PROBLEM
Please copy the material word for word, from the line with "Task: Open BotanicX channel avatar" up to and including its last line, and leave the pictures out.
* * * *
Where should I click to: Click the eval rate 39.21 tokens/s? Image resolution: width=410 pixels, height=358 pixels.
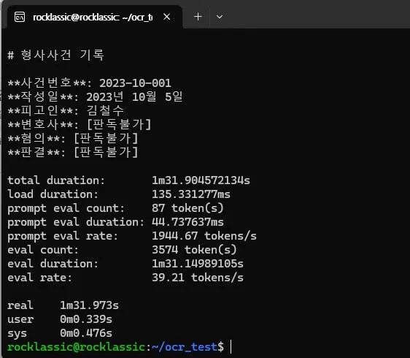(198, 278)
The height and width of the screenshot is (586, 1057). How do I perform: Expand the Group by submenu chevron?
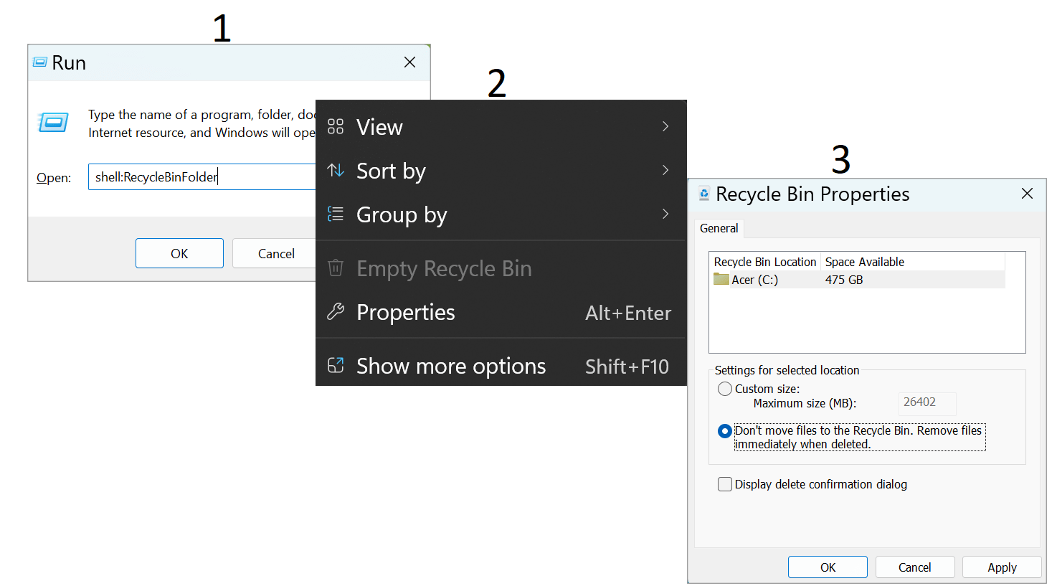coord(665,214)
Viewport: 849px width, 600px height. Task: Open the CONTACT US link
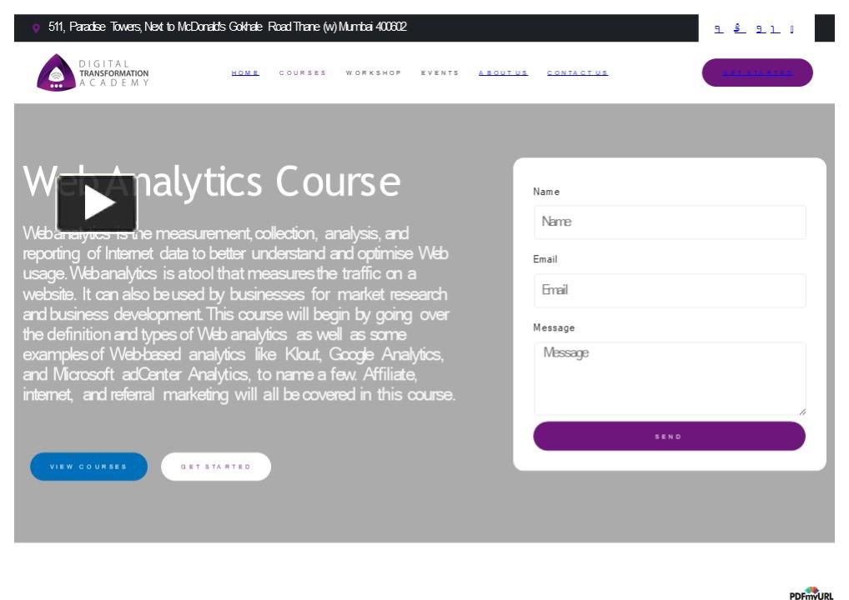[x=577, y=73]
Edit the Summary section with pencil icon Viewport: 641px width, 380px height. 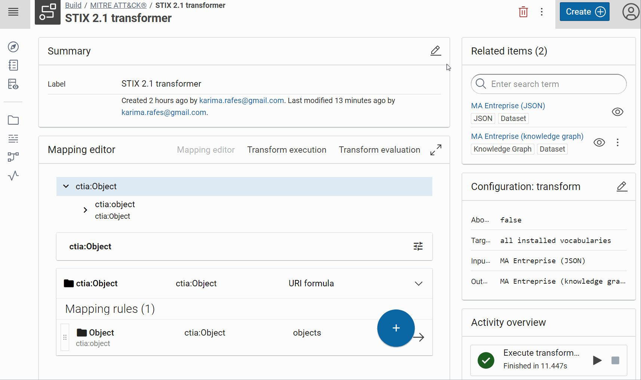(435, 51)
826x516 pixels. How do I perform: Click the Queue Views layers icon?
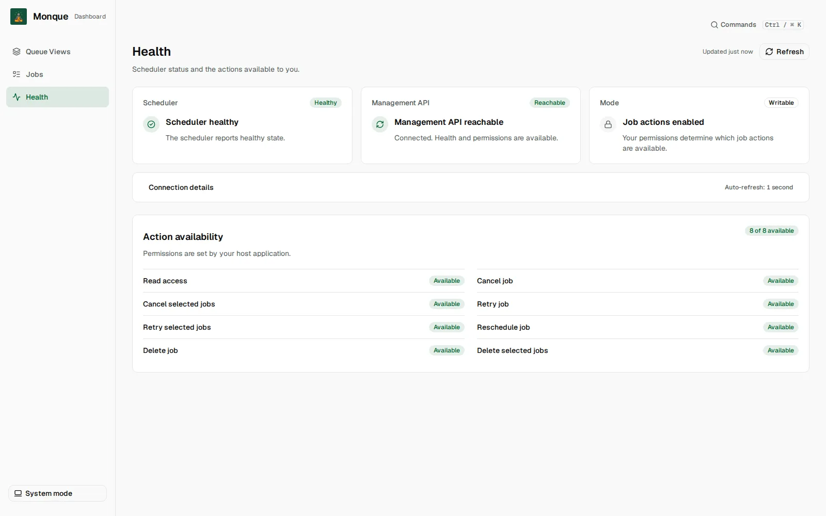coord(17,52)
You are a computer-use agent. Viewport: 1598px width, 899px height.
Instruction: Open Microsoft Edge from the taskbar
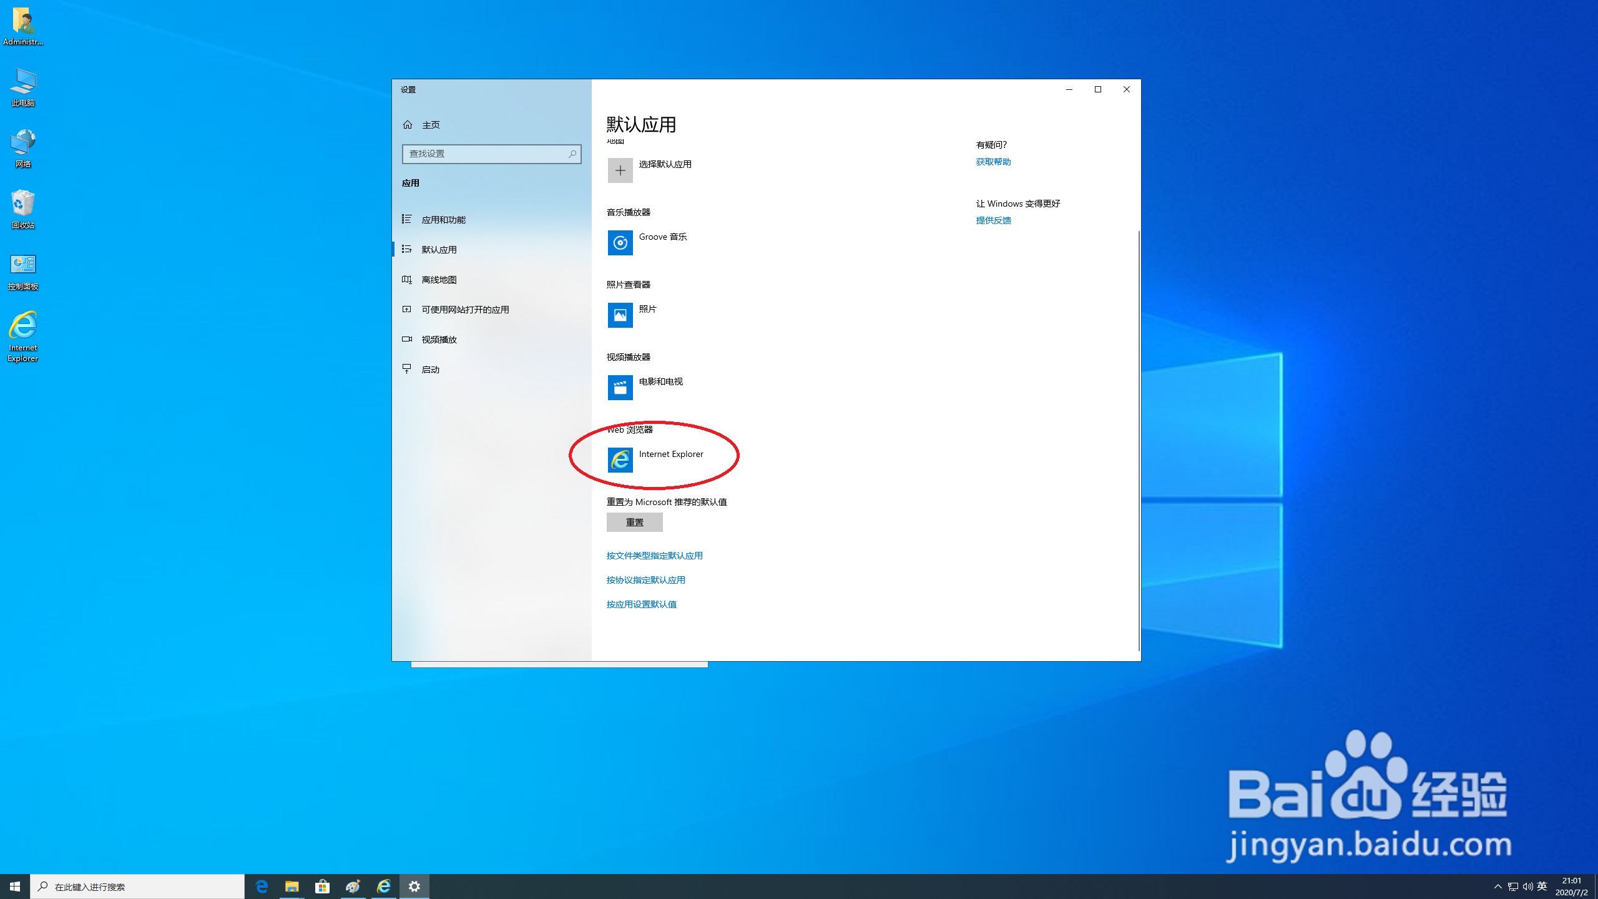[x=262, y=886]
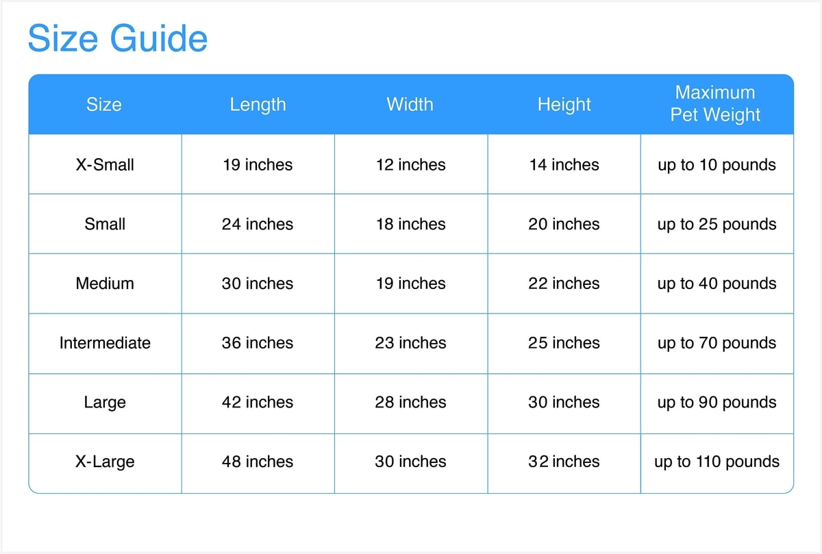Click the 42 inches length cell
This screenshot has width=822, height=554.
(258, 403)
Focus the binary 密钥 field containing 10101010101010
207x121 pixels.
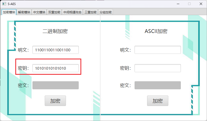pyautogui.click(x=55, y=68)
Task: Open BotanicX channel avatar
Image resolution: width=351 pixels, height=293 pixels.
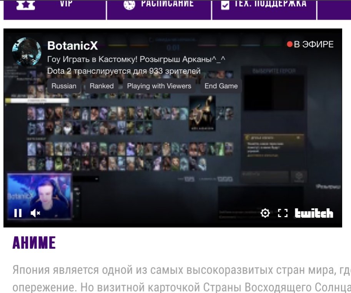Action: tap(27, 52)
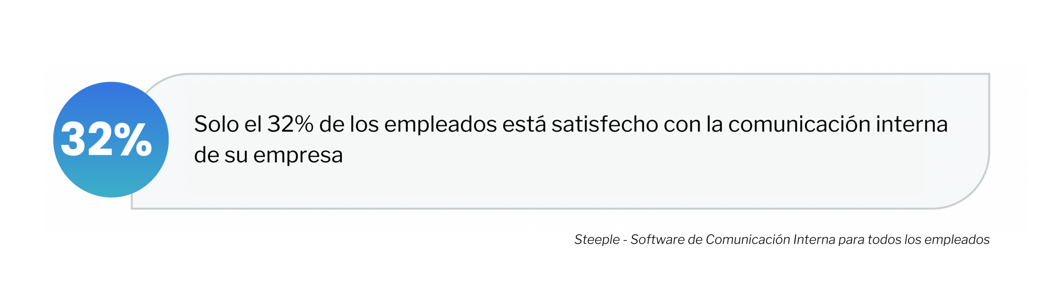This screenshot has width=1063, height=308.
Task: Click the word "interna" ending the first line
Action: pyautogui.click(x=911, y=124)
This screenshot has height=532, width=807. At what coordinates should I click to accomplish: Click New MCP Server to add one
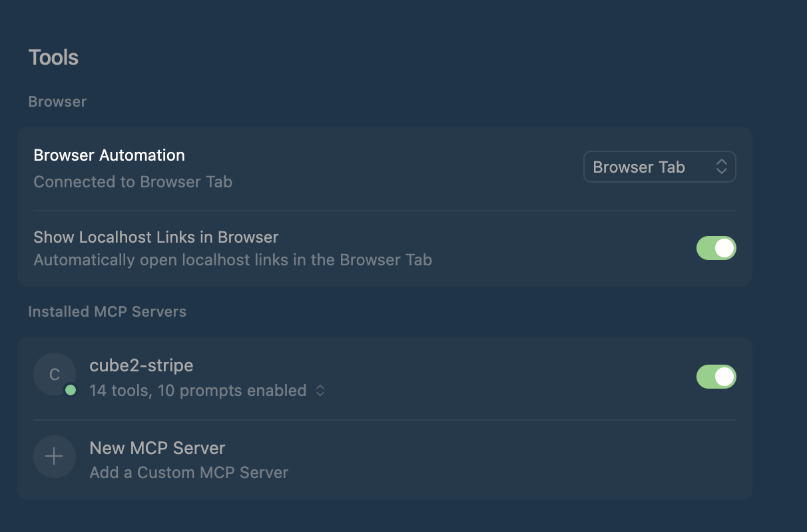[157, 448]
* * * *
PROBLEM SOLUTION
Task: Open BotanicX channel avatar
Image resolution: width=351 pixels, height=293 pixels.
Action: tap(27, 52)
This screenshot has width=1063, height=308.
Task: Click the word "interna" ending the first line
Action: pyautogui.click(x=911, y=124)
This screenshot has height=532, width=807. At what coordinates should I click to accomplish: Click New MCP Server to add one
[157, 448]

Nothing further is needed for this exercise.